Het feit dat de toepassing van een dwangbehandeling over het algemeen – en ook in dit geval – een hectische en spannende situatie met zich meebrengt waarin gebeurtenissen elkaar snel opvolgen en kordaat moet worden gehandeld, acht het College weliswaar begrijpelijk, maar mag echter niet ten koste gaan van de (wettelijke) waarborgen voor toepassing van dwangbehandeling in de (forensische) psychiatrie. De toepassing van een dwang(be)handeling brengt immers voor de betrokkene een ernstige inbreuk op zijn of haar lichamelijke integriteit met zich mee. De bewaking van de waarborgen (en de daarmee gepaard gaande rechtsbescherming) die in dat kader door de wetgever in het leven zijn geroepen, behoort mede tot de professionele standaard en verantwoordelijkheid van verweerder als behandelend psychiater. Verweerder is zich onvoldoende bewust geweest van het juridisch kader waarbinnen hij opereerde en de (wettelijke) waarborgen die in dat kader gelden. Ook het tweede klachtonderdeel is derhalve gegrond.

De conclusie is dat verweerder in strijd heeft gehandeld met de zorg die hij ten opzichte van klager behoorde te betrachten zoals bedoeld in artikel 47, eerste lid onder a, van de Wet op de beroepen in de individuele gezondheidszorg.

5.6       Het College acht de hierna te noemen maatregel passend en overweegt hiertoe als volgt. In dwangbehandelingssituaties als de onderhavige – waarin ernstig inbreuk wordt gemaakt op de lichamelijke integriteit van (in dit geval) gedetineerden – is van groot belang dat de betrokken hulpverleners zich bewust zijn van het juridisch kader waarbinnen zij opereren en de bijbehorende (wettelijke) waarborgen. Dit – alsook een zorgvuldige verslaglegging hieromtrent – maakt deel uit van de professionele standaard en verantwoordelijkheid van dergelijke hulpverleners. Mede op basis van de verklaringen van verweerder ter zitting is het College er echter niet van overtuigd geraakt dat verweerder zich hier voldoende van bewust is.

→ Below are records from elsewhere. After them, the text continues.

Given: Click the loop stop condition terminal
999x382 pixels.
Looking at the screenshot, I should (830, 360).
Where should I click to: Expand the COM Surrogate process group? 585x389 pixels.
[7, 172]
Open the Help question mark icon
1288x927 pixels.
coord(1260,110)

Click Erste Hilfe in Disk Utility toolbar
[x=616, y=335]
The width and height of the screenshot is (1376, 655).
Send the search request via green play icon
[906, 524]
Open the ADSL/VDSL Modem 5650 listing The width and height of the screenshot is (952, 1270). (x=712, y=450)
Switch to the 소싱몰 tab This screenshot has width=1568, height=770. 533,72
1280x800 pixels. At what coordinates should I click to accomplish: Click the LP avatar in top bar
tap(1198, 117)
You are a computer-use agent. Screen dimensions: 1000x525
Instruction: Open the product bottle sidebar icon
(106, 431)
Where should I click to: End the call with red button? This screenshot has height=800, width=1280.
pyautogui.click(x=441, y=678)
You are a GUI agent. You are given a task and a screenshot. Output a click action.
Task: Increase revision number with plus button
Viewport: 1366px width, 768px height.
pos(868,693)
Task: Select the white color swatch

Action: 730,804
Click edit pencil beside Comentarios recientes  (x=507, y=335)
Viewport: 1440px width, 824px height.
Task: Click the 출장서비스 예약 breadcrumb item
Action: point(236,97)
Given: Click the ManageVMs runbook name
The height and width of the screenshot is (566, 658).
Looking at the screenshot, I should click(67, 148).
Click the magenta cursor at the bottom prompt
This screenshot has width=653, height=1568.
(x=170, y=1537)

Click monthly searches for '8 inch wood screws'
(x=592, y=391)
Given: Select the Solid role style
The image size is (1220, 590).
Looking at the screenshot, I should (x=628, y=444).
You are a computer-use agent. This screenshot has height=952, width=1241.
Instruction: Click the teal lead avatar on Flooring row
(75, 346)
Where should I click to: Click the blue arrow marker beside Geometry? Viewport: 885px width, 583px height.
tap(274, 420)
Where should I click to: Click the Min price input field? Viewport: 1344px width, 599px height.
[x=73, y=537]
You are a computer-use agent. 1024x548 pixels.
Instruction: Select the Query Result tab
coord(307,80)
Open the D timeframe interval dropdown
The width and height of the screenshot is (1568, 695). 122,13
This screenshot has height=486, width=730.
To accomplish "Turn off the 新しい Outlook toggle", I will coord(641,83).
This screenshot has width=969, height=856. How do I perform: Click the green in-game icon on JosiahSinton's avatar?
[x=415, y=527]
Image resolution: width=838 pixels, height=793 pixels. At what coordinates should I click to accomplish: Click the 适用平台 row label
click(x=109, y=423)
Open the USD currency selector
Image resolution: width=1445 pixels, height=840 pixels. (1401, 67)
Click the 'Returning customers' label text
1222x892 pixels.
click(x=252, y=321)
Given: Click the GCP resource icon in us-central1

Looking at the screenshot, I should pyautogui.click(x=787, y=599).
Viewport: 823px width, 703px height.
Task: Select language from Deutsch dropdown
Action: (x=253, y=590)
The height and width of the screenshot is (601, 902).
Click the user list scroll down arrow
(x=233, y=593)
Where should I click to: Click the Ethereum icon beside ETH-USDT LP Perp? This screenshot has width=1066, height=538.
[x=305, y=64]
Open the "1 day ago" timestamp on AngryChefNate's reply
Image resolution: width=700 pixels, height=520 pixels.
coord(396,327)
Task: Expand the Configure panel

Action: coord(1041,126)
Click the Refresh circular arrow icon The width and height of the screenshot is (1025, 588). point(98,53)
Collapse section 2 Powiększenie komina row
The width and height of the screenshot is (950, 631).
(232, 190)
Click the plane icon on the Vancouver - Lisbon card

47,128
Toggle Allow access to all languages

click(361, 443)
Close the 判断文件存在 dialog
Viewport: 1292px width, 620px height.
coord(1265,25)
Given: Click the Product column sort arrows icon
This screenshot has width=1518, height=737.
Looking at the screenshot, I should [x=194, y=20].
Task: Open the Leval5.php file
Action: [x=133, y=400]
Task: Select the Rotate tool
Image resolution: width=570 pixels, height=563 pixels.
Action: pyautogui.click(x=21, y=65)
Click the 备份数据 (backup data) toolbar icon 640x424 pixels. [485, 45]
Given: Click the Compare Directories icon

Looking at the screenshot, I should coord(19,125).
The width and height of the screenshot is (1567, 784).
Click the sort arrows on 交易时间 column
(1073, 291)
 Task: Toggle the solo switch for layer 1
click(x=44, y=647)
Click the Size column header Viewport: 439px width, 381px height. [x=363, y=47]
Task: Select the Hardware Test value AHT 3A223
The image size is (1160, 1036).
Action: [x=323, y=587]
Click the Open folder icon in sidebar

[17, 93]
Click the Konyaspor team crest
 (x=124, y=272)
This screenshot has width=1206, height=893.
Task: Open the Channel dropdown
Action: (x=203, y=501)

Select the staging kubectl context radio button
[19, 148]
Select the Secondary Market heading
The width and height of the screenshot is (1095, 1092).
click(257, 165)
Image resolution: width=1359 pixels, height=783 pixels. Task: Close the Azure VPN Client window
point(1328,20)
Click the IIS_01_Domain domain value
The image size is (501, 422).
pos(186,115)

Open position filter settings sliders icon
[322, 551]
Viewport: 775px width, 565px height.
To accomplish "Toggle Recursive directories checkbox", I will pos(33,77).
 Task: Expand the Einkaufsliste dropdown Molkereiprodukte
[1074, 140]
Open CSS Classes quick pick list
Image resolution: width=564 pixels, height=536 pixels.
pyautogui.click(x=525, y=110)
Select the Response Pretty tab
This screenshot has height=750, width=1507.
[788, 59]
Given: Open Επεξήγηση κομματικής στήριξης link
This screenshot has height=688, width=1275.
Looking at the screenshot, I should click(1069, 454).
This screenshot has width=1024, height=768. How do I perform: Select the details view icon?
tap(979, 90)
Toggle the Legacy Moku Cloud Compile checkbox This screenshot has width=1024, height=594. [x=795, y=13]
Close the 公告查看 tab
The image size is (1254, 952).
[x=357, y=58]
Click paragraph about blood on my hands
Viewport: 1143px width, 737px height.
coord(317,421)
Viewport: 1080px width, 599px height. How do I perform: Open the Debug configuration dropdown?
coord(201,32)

5.7       Om redenen aan het algemeen belang ontleend zal deze beslissing, zodra zij onherroepelijk is, op de voet van artikel 71 van de Wet op de beroepen in de individuele gezondheidszorg bekend worden gemaakt op de hierna te vermelden wijze.

6.         De beslissing

Het Regionaal Tuchtcollege voor de Gezondheidszorg te Den Haag beslist als volgt:

legt op de maatregel van berisping;

bepaalt dat om redenen, aan het algemeen belang ontleend, deze beslissing, zodra zij onherroepelijk is, in geanonimiseerde vorm in de Nederlandse Staatscourant zal worden bekendgemaakt en aan het tijdschrift Medisch Contact ter bekendmaking zal worden aangeboden.

Deze beslissing is gegeven door mr. L.J. Sarlemijn, voorzitter, mr. dr. A. Wilken, lid-jurist, R.P. van Straaten, J.G.M. van Eekelen en dr. M.H. Braakman, leden-beroepsgenoten, bijgestaan door mr. S.R.M.I. Roos-Bollen, secretaris, en uitgesproken in het openbaar op 16 mei 2017.

voorzitter                                                                                          secretaris

Tegen deze beslissing kan binnen zes weken na de dag van verzending van het afschrift ervan schriftelijk hoger beroep worden ingesteld bij het Centrale Tuchtcollege voor de Gezond­heidszorg door:

a.         de klager, voor zover de klacht is afgewezen, of voor zover hij niet-ontvankelijk

            is verklaard;

b.         degene over wie is geklaagd;

c.         de hoofdinspecteur of de regionale inspecteur van het Staatstoezicht op de

            volksgezondheid, wie de aangelegenheid uit hoofde van de hem toevertrouwde belangen aangaat.

Het tot het Centrale Tuchtcollege voor de Gezondheidszorg gerichte beroep­schrift wordt ingezon­den bij de secretaris van het Regionaal Tuchtcolle­ge voor de Gezondheidszorg te Den Haag, door wie het binnen de beroepstermijn moet zijn ontvangen.